Dos años después, se divorciaron. Amaia se quedó con su madre, y su padre se mudó a otro barrio. Adrián les dejó el piso a ambas.
—Amaia, ven a verme los fines de semana o en vacaciones. Aquí tienes mi dirección —dijo su padre al despedirse. Ella apretó el papel con la dirección como un tesoro y lo escondió de su madre.
Amaia visitaba a su padre en vacaciones. Paseaban por el parque, iban al cine, comían helados. Su madre, resentida con su exmarido, descargaba su rabia en su hija. Cuando Amaia llegó a la adolescencia, aprendió a defenderse. Vivían bajo un mismo techo, pero como extrañas.
Cuando llegó el momento de elegir universidad, Amaia no lo dudó: se iría lejos. Quería escapar de su madre. Entró en la facultad, vivió en una residencia estudiantil y respiró aliviada. Por fin no tenía que ver a su madre.
—En vacaciones iré a visitar a mi padre y pasaré por casa de mi madre —pensaba.
Pero al llegar, la decepción fue grande. Su madre ya no vivía sola, sino con Javier, un hombre solo siete años mayor que Amaia. Era la primera vez que veía a un borracho en casa. Su padre apenas bebía, solo en ocasiones especiales, así que le resultó repugnante. Javier siempre estaba bebido. Amaia no sabía si trabajaba o no, pero a veces salía y volvía en el mismo estado.
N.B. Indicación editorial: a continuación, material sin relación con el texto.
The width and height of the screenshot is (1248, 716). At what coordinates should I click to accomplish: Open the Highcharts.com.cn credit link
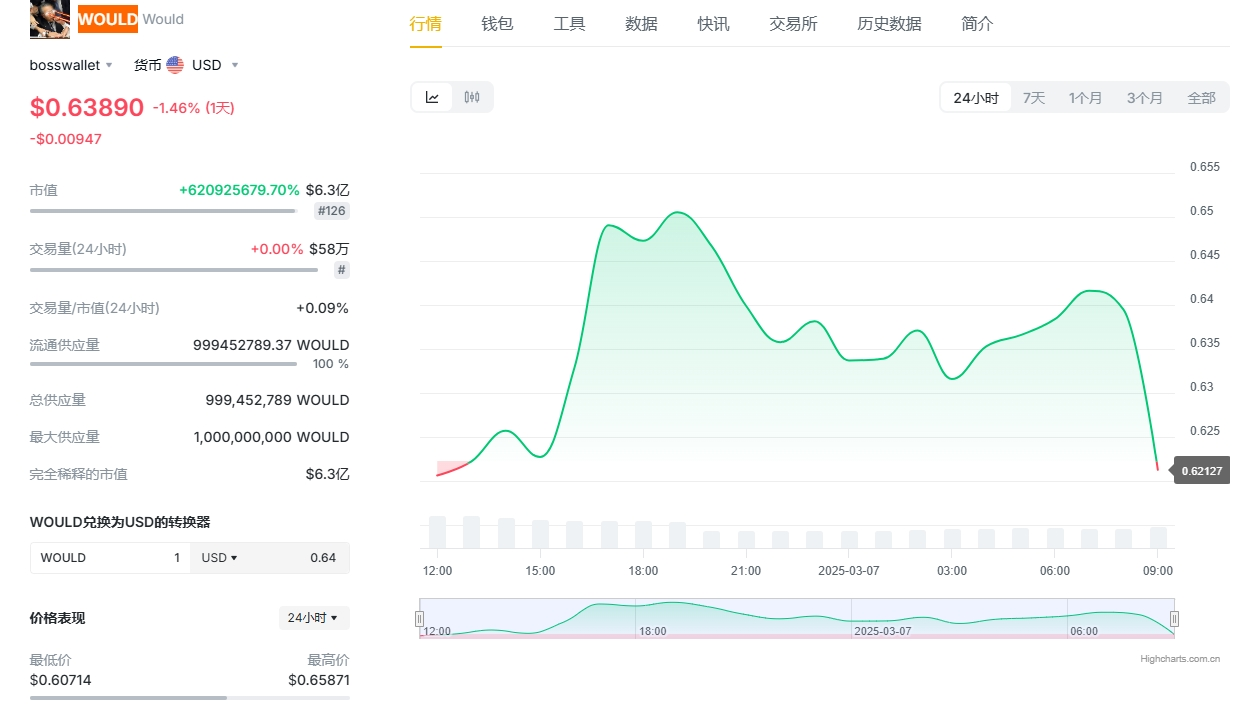pos(1180,659)
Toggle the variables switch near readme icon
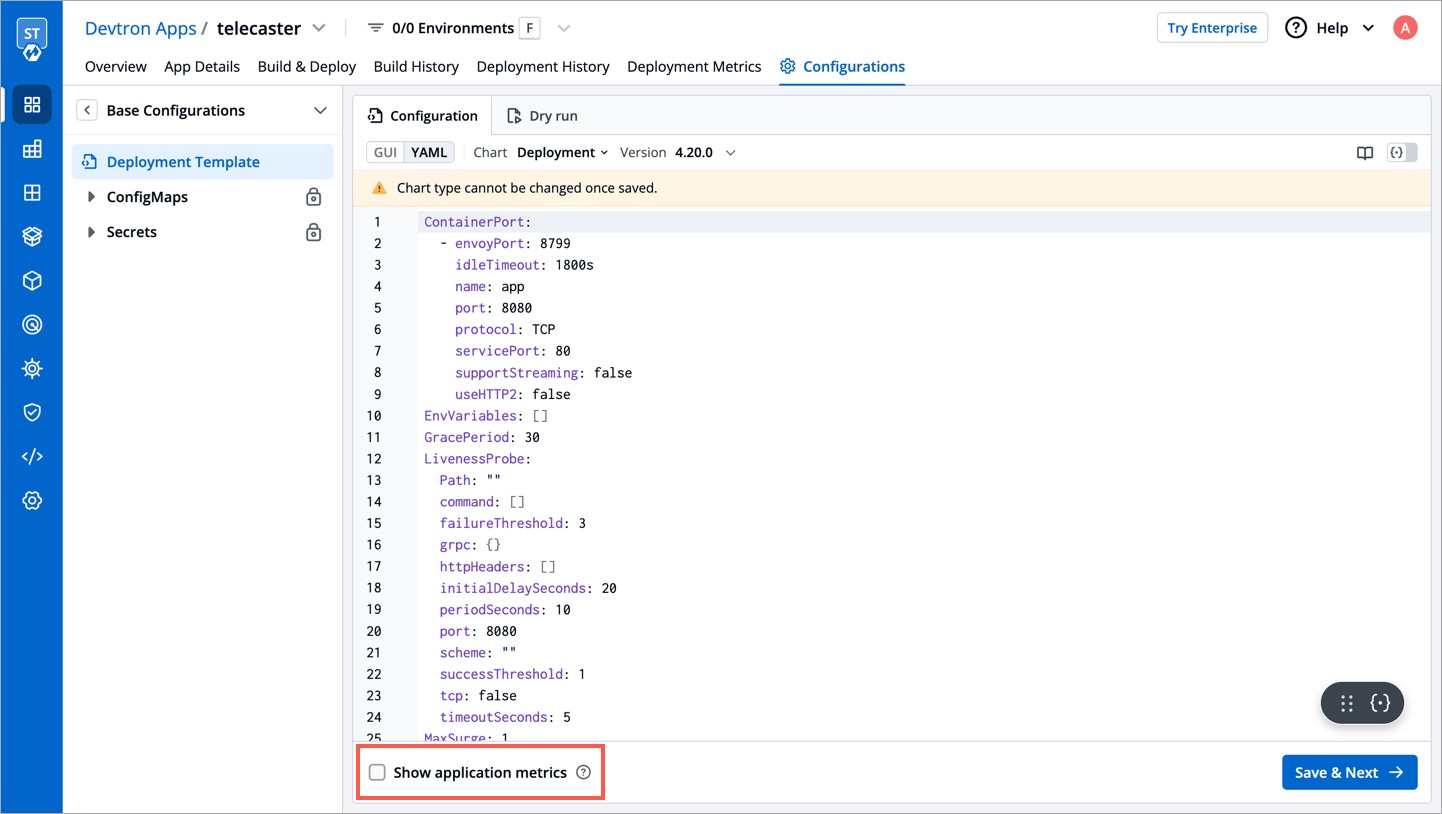 click(1402, 153)
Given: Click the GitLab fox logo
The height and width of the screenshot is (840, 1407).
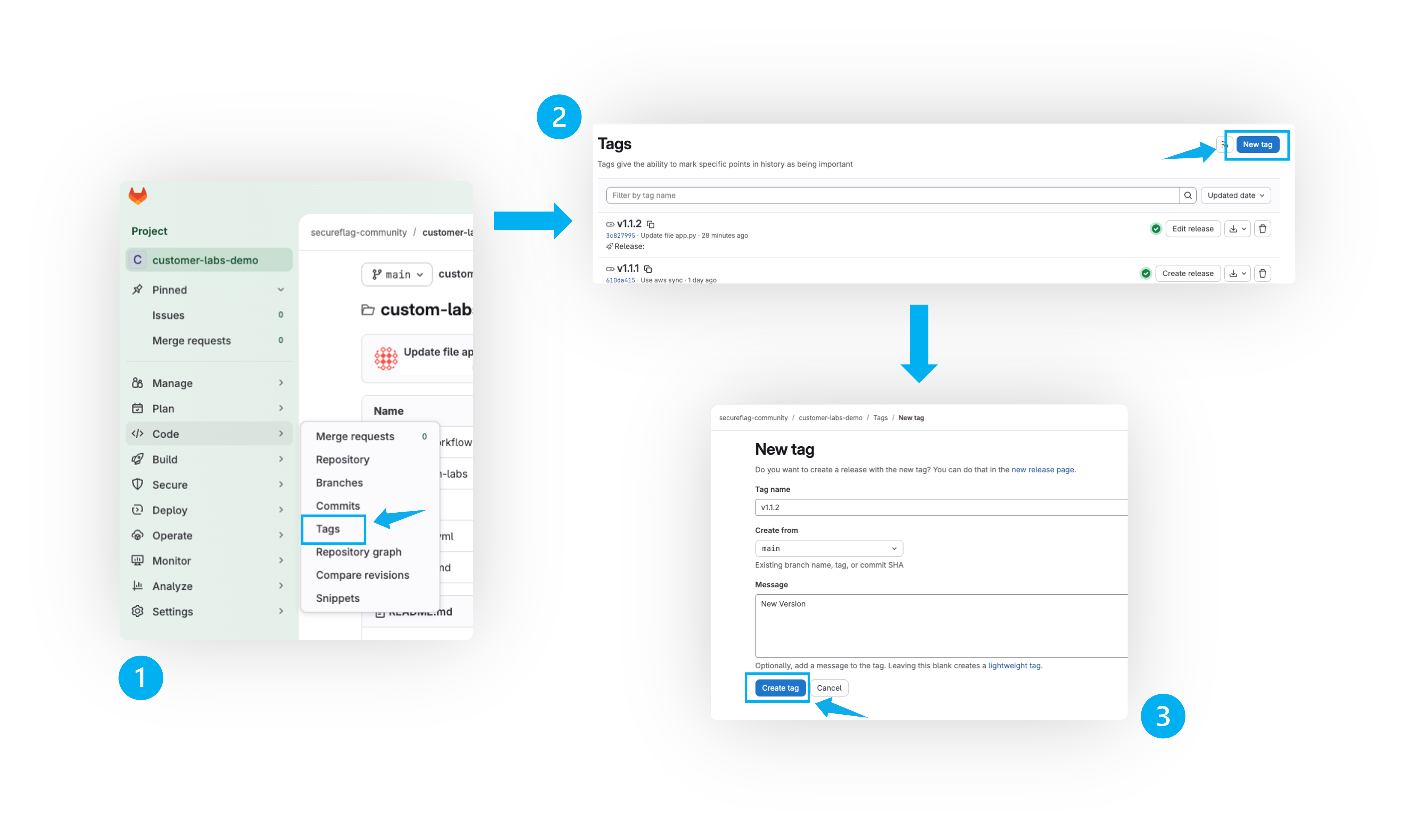Looking at the screenshot, I should point(137,196).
—Mamá, ¿de verdad te gusta que Javier esté siempre borracho? —preguntó Amaia, sin poder contenerse—. Y encima se pone violento.
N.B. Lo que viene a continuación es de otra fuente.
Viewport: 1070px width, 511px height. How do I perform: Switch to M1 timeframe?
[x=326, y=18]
—No es asunto tuyo. Si no te gusta, vete con tu padre. Aquí nadie te retiene.
Amaia se fue. La noche anterior, mientras su madre no estaba, Javier había entrado en su habitación. Por suerte, su madre llegó a tiempo. Amaia hizo la maleta al amanecer y se marchó a casa de su padre. Dos días después, volvió a la universidad. No entendía por qué su madre defendía a Javier, aguantaba sus broncas e incluso que le levantara la mano.
—Mientras él viva en esa casa, no vuelvo —se prometió.
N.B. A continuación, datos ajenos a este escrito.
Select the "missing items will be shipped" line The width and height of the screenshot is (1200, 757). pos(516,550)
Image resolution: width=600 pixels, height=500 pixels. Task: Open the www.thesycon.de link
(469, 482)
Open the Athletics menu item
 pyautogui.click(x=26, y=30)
Y así fue. Ya en cuarto de carrera, después de los exámenes, Amaia fue a visitar a su padre, que ahora vivía con otra mujer, Ana, que la trataba con cariño. Pero justo frente a su casa, un coche la atropelló. Terminó en el hospital, con una pierna rota.
Su padre la visitaba, aunque a veces iba sola Ana, porque él estaba de viaje. Aún así, Amaia decidió avisar a su madre y la llamó.
—Mamá, estoy en el hospital.
Lourdes prometió ir.
Fue, se quejó un poco, y al segundo día apareció con una mujer desconocida.
—Hija, esta es la notaria. Tienes que firmar unos papeles. Tu padre no se ha preocupado, pero yo no dejaré a mi hija sin techo. Cuando yo muera, esto será tuyo. Te lo prometo.
Amaia firmó.
Terminó la carrera y se quedó en la misma ciudad. Encontró trabajo y soñaba con comprarse un piso, aunque no sabía cómo. Pero no se rendía.
Un día llamó a su madre.
—Mamá, ¿cómo estás? ¿Qué tal la vida? ¿Y tu salud?